## Required task
Copy the records between the line containing "Toggle 主机模式 docked mode in status bar" and the line containing "will [x=221, y=722].", inclusive, keeping every character as it appears.

## Information supplied
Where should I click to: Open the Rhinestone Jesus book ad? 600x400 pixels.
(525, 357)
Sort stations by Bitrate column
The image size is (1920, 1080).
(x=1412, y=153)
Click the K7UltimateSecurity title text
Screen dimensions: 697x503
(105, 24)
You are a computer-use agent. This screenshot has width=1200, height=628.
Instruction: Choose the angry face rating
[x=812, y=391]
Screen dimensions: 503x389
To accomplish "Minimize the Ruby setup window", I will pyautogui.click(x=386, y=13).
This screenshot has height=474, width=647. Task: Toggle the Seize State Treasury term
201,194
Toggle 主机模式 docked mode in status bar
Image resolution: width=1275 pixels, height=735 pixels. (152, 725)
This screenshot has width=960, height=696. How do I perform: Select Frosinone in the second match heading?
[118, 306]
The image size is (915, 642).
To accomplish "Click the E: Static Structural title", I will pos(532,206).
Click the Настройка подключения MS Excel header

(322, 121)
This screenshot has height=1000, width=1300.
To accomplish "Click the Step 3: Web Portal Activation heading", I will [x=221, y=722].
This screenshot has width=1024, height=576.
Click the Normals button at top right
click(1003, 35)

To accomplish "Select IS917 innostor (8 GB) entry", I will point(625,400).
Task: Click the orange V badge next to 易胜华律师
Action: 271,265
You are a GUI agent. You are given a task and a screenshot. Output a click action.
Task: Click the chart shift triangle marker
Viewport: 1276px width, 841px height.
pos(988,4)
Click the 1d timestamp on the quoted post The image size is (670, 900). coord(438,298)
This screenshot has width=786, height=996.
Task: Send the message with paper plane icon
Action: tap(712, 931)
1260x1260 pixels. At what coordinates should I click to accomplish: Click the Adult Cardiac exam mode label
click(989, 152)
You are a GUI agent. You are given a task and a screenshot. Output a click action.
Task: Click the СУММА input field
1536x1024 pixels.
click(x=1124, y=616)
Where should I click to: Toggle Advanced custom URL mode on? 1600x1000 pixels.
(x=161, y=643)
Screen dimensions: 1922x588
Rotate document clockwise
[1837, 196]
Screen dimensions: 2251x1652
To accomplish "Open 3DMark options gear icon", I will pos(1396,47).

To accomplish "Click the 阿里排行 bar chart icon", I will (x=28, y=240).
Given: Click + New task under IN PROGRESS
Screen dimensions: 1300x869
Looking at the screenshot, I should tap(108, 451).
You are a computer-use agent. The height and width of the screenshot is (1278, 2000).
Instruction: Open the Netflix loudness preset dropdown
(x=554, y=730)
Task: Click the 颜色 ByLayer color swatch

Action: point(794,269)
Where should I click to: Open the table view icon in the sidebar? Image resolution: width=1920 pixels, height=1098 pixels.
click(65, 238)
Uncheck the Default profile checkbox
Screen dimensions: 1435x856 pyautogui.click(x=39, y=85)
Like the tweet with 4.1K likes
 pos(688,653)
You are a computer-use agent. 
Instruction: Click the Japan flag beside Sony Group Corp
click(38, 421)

## Task solution
Toggle 主机模式 docked mode in status bar
Image resolution: width=1275 pixels, height=735 pixels. (152, 725)
This screenshot has width=960, height=696. How do I perform: Select Frosinone in the second match heading?
[118, 306]
The image size is (915, 642).
To accomplish "Click the E: Static Structural title", I will pos(532,206).
Click the Настройка подключения MS Excel header

(322, 121)
This screenshot has height=1000, width=1300.
To accomplish "Click the Step 3: Web Portal Activation heading", I will [x=221, y=722].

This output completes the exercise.